=== How to complete this task ===
Every line of the entries that holds the word "column" is to be copied.

=== Saved data entries ===
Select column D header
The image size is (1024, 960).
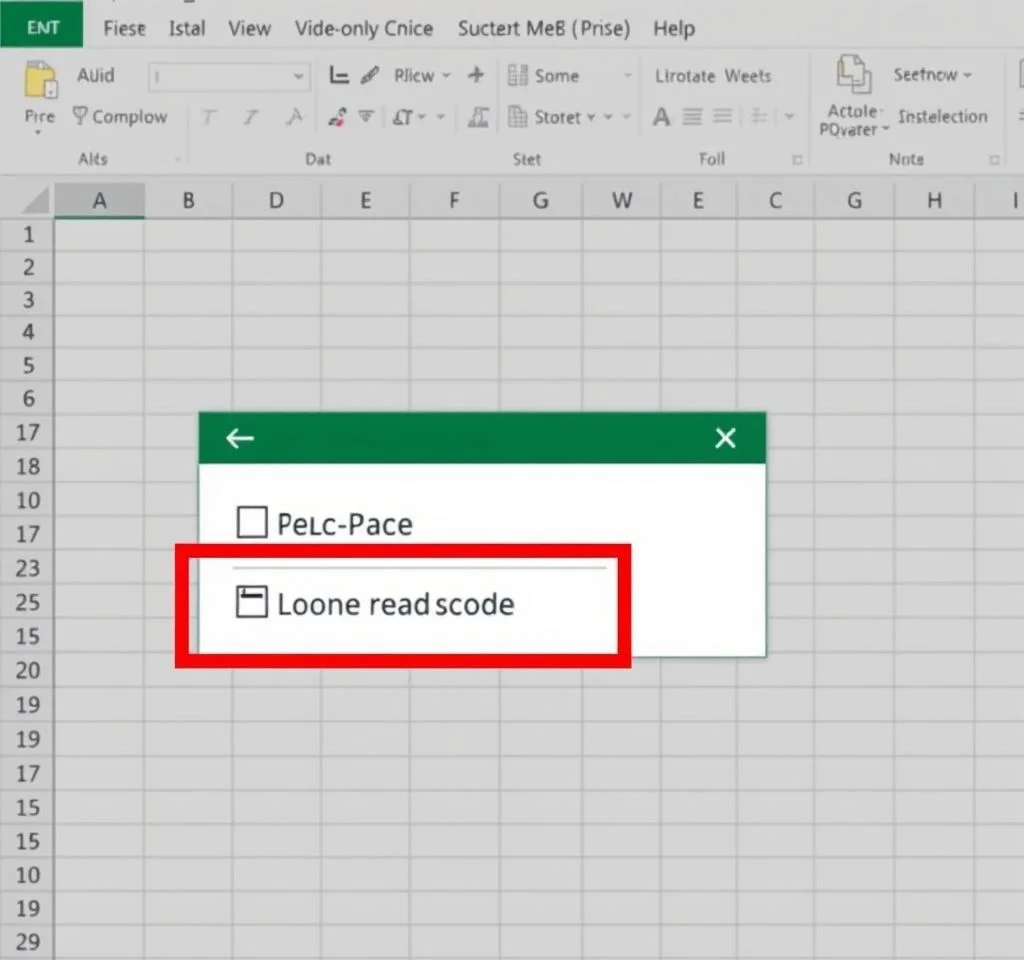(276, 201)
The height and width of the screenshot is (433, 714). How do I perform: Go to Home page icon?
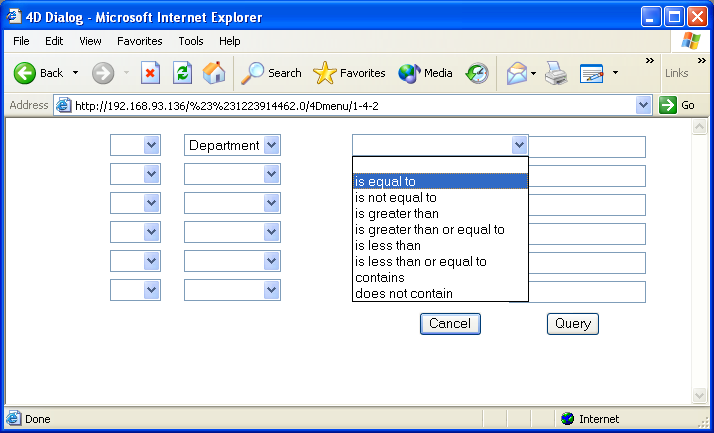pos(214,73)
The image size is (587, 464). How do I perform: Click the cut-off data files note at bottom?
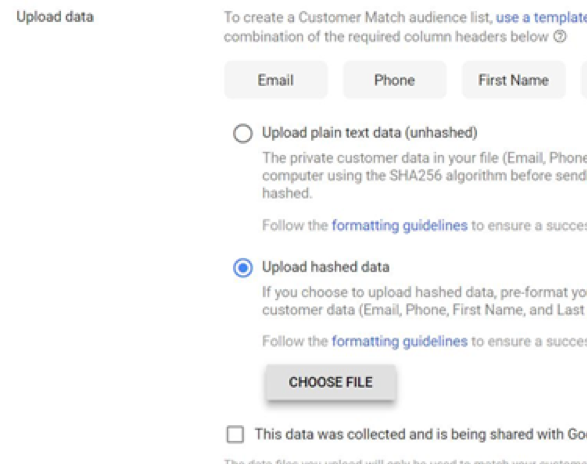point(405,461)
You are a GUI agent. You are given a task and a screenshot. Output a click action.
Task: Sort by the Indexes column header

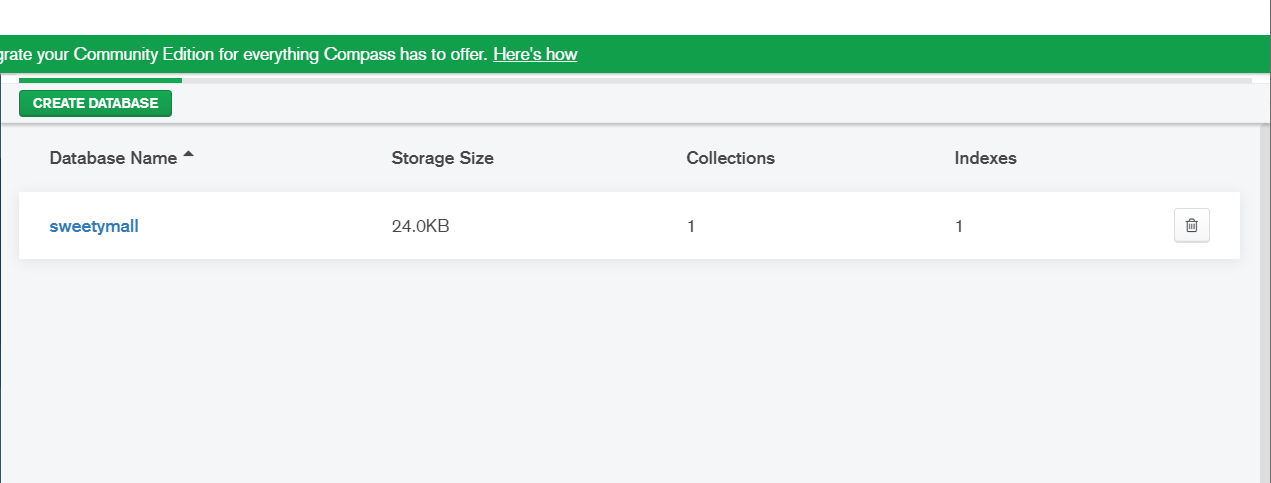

=== Task result ===
Select column D header
Task: Sort by the Indexes column header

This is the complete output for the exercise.